Manisa’nın Soma ilçesinde yaşanan maden faciasında 301 madencinin şehit olmasıyla ilgili davaya, yarın Akhisar Ağır Ceza Mahkemesi’nde devam edilecek. Manisa Barosu eski Başkanı Av. Zeynel Balkız, ilk duruşmada son derece önemli iki karar çıktığını, bunların kendileri için "altın vuruş" olduğunu söyledi. Balkız, duruşmada yarın yaşanacak gelişmelerle ilgili de bilgi verdi.
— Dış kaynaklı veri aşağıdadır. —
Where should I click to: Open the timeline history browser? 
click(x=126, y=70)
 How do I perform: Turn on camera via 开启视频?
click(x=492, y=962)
Soma'da 13 Mayıs 2014 tarihinde, Soma Kömür İşletmeleri A.Ş.'ye ait Eynez Maden Ocağı'nda 301 işçinin şehit olmasıyla sonuçlanan faciayla ilgili Akhisar Ağır Ceza Mahkemesi'ndeki yargılamaya yarın devam edilecek. Faciayla ilgili yazılan iddianamede, tutuklu 8 sanığın "olası kasıtla öldürme" suçundan 301 kez 20 yıldan 25 yıla, "neticesi sebebiyle ağırlaşmış yaralama" suçundan 162 kez 2 yıldan 6 yıla kadar hapisle cezalandırılmaları talep ediliyor. Tutuksuz 37 sanığın ise "taksirle birden fazla kişinin ölümüyle birlikte birden fazla kişinin yaralanmasına sebep olma" suçundan 2 yıldan 15 yıla kadar hapisle cezalandırılması isteniyor. Bunlardan 25'inin cezalarının, "bilinçli taksir" olduğu gerekçesiyle TCK'nın ilgili maddesi gereğince üçte birden yarısına kadar arttırılması talep ediliyor.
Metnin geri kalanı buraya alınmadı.